- Duke University, Civil and Environmental Engineering, Durham, United States of America
A pressing problem exacerbated by climate change is the inability to prepare for extreme climate and weather events due to the limited historical record of observed extremes. While crucial for risk assessment and informed policy-making, a better representation of the distribution of "feasible" outcomes remains largely uncertain, with predictions ranging at variously defined confidence levels that remain sensitive to the choice of metrics and physical assumptions. This question naturally lends itself to investigating how we can engender plausible realizations of extreme events, and thereby allow for mitigation efforts, before communities are forced to confront destructive realities. We present a time-conditioned generative framework based on a computer-vision-aided diffusion model trained on 1km $\times$ 1km precipitation fields and their trajectories over time. The output of this model is n future potential realizations of possible storm events that may unfold over the San Jacinto river basin in the south coast of Texas.

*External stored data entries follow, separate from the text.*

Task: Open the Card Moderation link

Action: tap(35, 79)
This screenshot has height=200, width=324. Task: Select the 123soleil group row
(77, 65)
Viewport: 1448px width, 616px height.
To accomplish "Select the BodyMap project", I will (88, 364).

Beyond unconditional sampling, we introduce control variables that make generation decision-relevant: the model is trained to be conditional on a (duration, intensity) pair, enabling users to request ensembles spanning targeted severity regimes (e.g., short–extreme vs. long–moderate) while preserving realistic spatiotemporal structure. This yields a family of distributions over storm trajectories indexed by interpretable controls, allowing systematic stress testing of infrastructure and emergency-response plans under plausible but high-impact scenarios.

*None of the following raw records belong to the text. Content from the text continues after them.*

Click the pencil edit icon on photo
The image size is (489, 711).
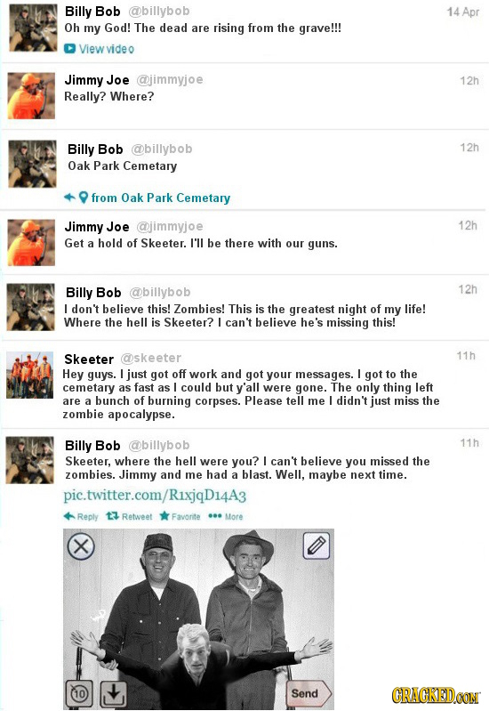pos(316,545)
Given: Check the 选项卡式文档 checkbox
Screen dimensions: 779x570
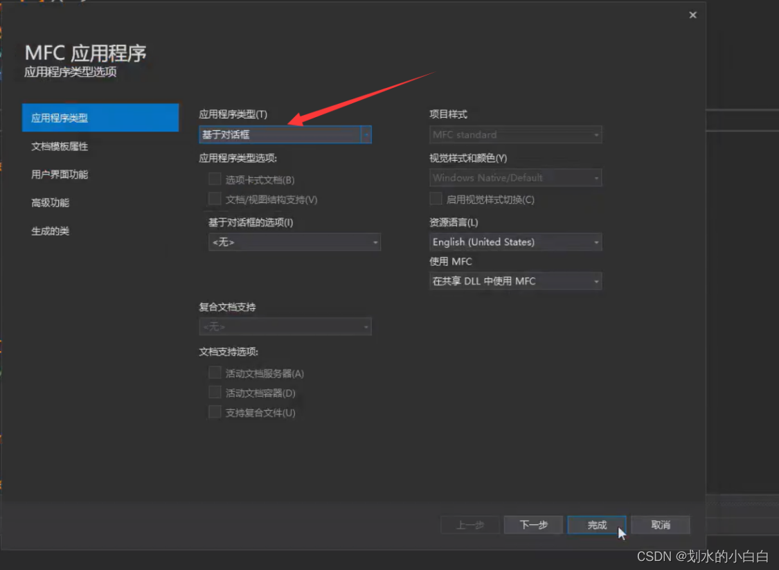Looking at the screenshot, I should tap(215, 179).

We separate the evaluation of our approach into two complementary perspectives: (i) distribution matching for in-sample generations, and (ii) physics-based alignment with storm-based properties for out-of-sample generations. Spatiotemporal structure of storms is also benchmarked against strong baselines like the analog ensemble method, quantifying the performance of our model to realistically capture intense rainfalls. To extract evolving storm geometries, we employ a kNN-based (k-nearest neighbors) computer-vision algorithm that dynamically identifies storm shapes across time steps. Due to the probabilistic nature of diffusion models, more comprehensive envelopes of the storm intensity and trajectory can be obtained for uncertainty quantification purposes.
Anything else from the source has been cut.